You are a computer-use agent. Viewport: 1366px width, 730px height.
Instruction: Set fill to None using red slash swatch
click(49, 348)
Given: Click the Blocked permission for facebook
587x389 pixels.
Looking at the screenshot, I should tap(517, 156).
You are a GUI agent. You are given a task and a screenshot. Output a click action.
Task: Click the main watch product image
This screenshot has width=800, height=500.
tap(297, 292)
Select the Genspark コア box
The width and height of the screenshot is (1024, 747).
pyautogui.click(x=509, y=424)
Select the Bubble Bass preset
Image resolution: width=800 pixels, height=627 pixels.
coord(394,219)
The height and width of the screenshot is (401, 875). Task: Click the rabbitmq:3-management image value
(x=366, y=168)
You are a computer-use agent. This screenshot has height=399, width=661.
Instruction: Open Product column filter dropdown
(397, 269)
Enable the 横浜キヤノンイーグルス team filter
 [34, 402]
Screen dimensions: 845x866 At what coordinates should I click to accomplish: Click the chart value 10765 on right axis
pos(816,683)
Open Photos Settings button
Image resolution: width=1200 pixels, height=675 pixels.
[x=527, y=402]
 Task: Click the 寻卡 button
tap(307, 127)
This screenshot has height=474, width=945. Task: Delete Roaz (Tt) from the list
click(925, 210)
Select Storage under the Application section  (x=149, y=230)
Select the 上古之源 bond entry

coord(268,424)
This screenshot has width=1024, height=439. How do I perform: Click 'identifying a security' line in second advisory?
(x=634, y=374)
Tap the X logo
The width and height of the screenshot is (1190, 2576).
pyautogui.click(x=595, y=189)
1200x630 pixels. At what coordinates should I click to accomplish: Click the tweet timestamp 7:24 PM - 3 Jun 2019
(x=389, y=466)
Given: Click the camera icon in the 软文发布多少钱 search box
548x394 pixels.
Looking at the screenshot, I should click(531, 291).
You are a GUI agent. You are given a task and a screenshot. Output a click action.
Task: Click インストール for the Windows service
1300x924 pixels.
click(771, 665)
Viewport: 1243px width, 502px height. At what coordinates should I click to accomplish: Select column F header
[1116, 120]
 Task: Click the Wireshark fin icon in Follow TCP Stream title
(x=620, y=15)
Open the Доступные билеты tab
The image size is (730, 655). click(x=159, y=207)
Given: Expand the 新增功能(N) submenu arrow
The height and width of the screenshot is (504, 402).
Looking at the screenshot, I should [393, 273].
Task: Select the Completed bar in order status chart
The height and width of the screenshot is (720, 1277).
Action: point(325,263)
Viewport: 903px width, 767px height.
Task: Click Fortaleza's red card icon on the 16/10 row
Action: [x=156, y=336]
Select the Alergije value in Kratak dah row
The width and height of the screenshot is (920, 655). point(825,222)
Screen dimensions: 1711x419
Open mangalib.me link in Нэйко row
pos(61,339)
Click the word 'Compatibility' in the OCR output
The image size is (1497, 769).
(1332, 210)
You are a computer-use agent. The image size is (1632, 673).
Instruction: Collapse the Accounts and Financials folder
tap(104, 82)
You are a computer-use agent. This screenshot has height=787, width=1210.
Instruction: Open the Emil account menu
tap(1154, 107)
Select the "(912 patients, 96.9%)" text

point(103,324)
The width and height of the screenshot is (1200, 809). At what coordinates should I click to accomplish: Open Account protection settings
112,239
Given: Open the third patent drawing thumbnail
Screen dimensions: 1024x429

• DIRECTIONS
The entries are to be duplicated exactly, with nothing changed.

• ANSWER TO THIS PROBLEM
You are a computer-use agent. Viewport: 1366px width, 730px height.
Instruction: Set fill to None using red slash swatch
click(49, 348)
Given: Click the Blocked permission for facebook
587x389 pixels.
Looking at the screenshot, I should tap(517, 156).
You are a GUI agent. You are given a task and a screenshot. Output a click action.
Task: Click the main watch product image
This screenshot has width=800, height=500.
tap(297, 292)
Select the Genspark コア box
The width and height of the screenshot is (1024, 747).
pyautogui.click(x=509, y=424)
Select the Bubble Bass preset
Image resolution: width=800 pixels, height=627 pixels.
coord(394,219)
The height and width of the screenshot is (401, 875). Task: Click the rabbitmq:3-management image value
(x=366, y=168)
You are a computer-use agent. This screenshot has height=399, width=661.
Instruction: Open Product column filter dropdown
(397, 269)
Enable the 横浜キヤノンイーグルス team filter
 [34, 402]
Screen dimensions: 845x866 At what coordinates should I click to accomplish: Click the chart value 10765 on right axis
pos(816,683)
Open Photos Settings button
Image resolution: width=1200 pixels, height=675 pixels.
[x=527, y=402]
 Task: Click the 寻卡 button
tap(307, 127)
This screenshot has height=474, width=945. Task: Delete Roaz (Tt) from the list
click(925, 210)
Select Storage under the Application section  (x=149, y=230)
Select the 上古之源 bond entry

coord(268,424)
This screenshot has width=1024, height=439. How do I perform: Click 'identifying a security' line in second advisory?
(x=634, y=374)
Tap the X logo
The width and height of the screenshot is (1190, 2576).
pyautogui.click(x=595, y=189)
1200x630 pixels. At what coordinates should I click to accomplish: Click the tweet timestamp 7:24 PM - 3 Jun 2019
(x=389, y=466)
Given: Click the camera icon in the 软文发布多少钱 search box
548x394 pixels.
Looking at the screenshot, I should click(531, 291).
You are a GUI agent. You are given a task and a screenshot. Output a click action.
Task: Click インストール for the Windows service
1300x924 pixels.
click(771, 665)
Viewport: 1243px width, 502px height. At what coordinates should I click to accomplish: Select column F header
[1116, 120]
 Task: Click the Wireshark fin icon in Follow TCP Stream title
(x=620, y=15)
Open the Доступные билеты tab
The image size is (730, 655). click(x=159, y=207)
Given: Expand the 新增功能(N) submenu arrow
The height and width of the screenshot is (504, 402).
Looking at the screenshot, I should [393, 273].
Task: Select the Completed bar in order status chart
The height and width of the screenshot is (720, 1277).
Action: point(325,263)
Viewport: 903px width, 767px height.
Task: Click Fortaleza's red card icon on the 16/10 row
Action: [x=156, y=336]
Select the Alergije value in Kratak dah row
The width and height of the screenshot is (920, 655). point(825,222)
Screen dimensions: 1711x419
Open mangalib.me link in Нэйко row
pos(61,339)
Click the word 'Compatibility' in the OCR output
The image size is (1497, 769).
(1332, 210)
You are a computer-use agent. The image size is (1632, 673).
Instruction: Collapse the Accounts and Financials folder
tap(104, 82)
You are a computer-use agent. This screenshot has height=787, width=1210.
Instruction: Open the Emil account menu
tap(1154, 107)
Select the "(912 patients, 96.9%)" text

point(103,324)
The width and height of the screenshot is (1200, 809). At what coordinates should I click to accomplish: Open Account protection settings
112,239
Given: Open the third patent drawing thumbnail
Screen dimensions: 1024x429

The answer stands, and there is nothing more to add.